I agree, "assume unknown, unaudited packages are malicious" is the ideal stance....

7373737373 · on Nov 2, 2022

In Python, dynamic imports exist, making this impossible

actually_a_dog · on Nov 2, 2022

I don't see how having dynamic imports matters if all you want to do is detect if a specific file is imported. Run the install and see what gets imported. That's it.

7373737373 · on Nov 2, 2022

If you actually have to execute a program (but have no safe way of doing so), to see if a complex routine that may return any filename imports a safe file or not, then you are facing up against https://en.wikipedia.org/wiki/Rice%27s_theorem

actually_a_dog · on Nov 3, 2022

So? Any method of detecting a "malicious package" faces Rice's theorem, unless you want to claim that "malicious" is a trivial property.

7373737373 · on Nov 3, 2022

Which is why any approaches relying on identity verification or scanning are bound to fail - sandboxing/capability security MUST become built into languages

ashishbijlani · on Nov 4, 2022

Are you suggesting that you would rather wait for languages to provide robust sandboxing capabilities and not use available static/dynamic analysis tools (e.g., Packj [1]) to audit packages for malicious/risky indicators, particularly when we hear about new attacks on open-source package managers almost every week?

1. https://github.com/ossillate-inc/packj [Disclaimer: I built it]

7373737373 · on Nov 4, 2022

No, I'm merely suggesting that they are not a solution to the problem, and that the fundamental issue has to be approached at the language level.

What you are building is mainly a smoke detector (and maybe a bit of a sprinkler if it takes some decisions itself), not fireproof doors (that only at install, not test- or runtime). Smoke detectors by themselves cannot prevent fires from spreading and are not completely reliable.
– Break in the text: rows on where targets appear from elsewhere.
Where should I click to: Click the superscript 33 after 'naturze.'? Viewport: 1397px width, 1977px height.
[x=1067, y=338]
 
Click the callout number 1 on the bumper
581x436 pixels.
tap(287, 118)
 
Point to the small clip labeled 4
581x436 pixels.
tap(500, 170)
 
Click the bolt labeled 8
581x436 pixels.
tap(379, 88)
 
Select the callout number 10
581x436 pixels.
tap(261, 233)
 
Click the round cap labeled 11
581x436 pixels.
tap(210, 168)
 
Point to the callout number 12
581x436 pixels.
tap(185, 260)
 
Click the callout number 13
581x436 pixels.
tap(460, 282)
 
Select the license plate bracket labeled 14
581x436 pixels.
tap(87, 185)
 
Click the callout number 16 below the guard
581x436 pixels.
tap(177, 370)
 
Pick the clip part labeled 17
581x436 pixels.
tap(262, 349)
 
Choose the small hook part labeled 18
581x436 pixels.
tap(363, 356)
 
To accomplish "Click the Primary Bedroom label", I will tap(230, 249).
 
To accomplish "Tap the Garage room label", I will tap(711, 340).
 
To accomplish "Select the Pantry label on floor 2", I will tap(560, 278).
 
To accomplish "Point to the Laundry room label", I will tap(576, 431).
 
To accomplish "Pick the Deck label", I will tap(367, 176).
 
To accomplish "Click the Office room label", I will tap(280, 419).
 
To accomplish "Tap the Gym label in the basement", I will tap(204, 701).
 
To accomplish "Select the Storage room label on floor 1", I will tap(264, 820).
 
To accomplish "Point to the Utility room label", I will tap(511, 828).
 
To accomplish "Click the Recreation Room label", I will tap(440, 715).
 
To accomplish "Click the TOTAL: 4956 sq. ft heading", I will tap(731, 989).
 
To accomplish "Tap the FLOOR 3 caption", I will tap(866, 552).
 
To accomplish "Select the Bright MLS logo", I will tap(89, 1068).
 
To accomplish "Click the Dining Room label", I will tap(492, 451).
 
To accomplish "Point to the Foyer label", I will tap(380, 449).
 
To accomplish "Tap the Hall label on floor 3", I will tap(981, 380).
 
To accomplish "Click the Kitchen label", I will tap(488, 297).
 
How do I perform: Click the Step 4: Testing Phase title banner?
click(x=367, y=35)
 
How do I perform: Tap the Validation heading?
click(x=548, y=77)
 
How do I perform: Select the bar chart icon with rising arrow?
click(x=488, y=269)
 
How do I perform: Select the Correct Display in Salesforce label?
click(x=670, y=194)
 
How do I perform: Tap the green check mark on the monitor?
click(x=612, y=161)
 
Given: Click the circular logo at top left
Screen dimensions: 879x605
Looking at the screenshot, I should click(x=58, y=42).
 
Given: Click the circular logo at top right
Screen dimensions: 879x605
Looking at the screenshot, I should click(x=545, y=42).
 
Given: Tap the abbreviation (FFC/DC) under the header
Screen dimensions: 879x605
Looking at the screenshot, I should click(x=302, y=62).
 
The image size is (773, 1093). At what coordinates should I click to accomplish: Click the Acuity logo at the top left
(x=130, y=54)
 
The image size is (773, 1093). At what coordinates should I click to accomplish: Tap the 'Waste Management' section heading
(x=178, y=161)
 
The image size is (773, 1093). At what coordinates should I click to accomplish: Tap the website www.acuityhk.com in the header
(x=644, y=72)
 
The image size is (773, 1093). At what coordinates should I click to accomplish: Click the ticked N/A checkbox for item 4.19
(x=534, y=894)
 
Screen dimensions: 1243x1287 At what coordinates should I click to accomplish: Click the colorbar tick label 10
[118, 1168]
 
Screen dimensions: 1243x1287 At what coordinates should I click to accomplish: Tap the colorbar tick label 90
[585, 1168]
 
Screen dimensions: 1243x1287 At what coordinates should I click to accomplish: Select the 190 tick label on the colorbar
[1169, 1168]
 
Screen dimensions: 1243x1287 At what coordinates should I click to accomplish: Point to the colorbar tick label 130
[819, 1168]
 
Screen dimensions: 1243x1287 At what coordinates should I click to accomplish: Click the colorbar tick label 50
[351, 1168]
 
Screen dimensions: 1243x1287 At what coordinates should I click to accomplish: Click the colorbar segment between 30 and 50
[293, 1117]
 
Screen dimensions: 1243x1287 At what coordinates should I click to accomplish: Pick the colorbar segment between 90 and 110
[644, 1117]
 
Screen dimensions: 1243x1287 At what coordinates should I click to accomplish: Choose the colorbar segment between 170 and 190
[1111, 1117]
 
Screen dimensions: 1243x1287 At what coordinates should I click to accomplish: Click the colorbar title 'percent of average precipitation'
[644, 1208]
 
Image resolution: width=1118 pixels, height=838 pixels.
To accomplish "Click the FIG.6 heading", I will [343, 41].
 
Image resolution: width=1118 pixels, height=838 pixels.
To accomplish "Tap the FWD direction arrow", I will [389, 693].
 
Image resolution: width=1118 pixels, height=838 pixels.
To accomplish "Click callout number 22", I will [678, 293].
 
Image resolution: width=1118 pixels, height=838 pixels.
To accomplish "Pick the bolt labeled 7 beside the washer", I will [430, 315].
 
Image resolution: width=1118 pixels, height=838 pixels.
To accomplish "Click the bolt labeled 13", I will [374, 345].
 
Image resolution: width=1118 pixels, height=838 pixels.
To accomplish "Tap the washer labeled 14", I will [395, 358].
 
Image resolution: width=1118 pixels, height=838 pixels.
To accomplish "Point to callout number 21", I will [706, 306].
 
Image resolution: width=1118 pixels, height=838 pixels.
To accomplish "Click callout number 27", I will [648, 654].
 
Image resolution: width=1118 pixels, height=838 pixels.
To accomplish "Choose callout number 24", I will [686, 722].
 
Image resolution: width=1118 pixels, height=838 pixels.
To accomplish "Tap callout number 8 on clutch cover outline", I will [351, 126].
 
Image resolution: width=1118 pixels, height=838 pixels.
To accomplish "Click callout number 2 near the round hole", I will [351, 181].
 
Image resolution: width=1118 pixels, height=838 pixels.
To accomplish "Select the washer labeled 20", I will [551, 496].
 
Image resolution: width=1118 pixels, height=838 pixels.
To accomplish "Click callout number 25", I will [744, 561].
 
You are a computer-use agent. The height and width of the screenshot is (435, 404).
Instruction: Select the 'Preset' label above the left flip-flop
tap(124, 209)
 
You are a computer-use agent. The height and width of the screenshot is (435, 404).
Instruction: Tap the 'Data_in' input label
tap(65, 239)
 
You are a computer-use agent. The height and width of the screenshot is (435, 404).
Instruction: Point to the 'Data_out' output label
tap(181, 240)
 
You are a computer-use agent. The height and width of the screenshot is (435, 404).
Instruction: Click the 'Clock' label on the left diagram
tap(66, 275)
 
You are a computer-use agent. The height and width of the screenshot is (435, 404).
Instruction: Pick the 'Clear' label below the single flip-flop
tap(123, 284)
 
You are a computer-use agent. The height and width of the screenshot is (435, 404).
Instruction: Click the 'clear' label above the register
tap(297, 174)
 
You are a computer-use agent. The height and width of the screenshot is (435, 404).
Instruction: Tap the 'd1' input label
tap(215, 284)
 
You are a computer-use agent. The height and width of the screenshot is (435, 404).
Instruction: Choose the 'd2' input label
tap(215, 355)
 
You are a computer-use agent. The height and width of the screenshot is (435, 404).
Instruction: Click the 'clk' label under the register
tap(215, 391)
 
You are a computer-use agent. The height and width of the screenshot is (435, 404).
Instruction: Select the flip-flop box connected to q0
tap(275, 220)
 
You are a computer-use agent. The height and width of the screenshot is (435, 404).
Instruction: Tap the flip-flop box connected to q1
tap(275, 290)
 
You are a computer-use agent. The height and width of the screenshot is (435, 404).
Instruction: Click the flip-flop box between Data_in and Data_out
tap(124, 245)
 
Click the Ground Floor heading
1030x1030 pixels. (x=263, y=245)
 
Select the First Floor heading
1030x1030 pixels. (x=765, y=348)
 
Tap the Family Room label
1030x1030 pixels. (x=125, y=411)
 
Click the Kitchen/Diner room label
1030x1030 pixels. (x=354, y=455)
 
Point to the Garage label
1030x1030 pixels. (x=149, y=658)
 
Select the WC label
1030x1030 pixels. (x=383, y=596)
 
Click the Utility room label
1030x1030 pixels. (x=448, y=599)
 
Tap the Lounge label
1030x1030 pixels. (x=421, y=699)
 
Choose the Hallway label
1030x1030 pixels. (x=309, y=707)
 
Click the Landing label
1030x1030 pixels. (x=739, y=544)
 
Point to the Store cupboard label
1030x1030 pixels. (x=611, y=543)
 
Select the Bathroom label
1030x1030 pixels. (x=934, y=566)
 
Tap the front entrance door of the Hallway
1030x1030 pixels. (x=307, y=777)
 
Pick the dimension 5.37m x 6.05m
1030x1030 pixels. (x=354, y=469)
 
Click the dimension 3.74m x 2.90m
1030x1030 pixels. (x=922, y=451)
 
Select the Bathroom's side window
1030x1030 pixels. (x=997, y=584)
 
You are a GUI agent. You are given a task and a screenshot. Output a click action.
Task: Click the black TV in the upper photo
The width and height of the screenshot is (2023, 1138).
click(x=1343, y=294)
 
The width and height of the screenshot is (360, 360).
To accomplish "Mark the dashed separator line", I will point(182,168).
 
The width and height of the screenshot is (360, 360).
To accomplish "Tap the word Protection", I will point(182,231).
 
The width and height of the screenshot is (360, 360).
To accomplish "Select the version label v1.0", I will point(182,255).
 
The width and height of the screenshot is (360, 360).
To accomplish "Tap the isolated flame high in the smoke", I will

Analysis tools are still useful - even with perfect language-level access and resource control, packages which are given many required permissions may behave maliciously (e.g. through compromise of any component in the development or distribution pipeline), or return malicious data (which is out of scope/unsolvable at the language level). Both approaches complement each other nicely.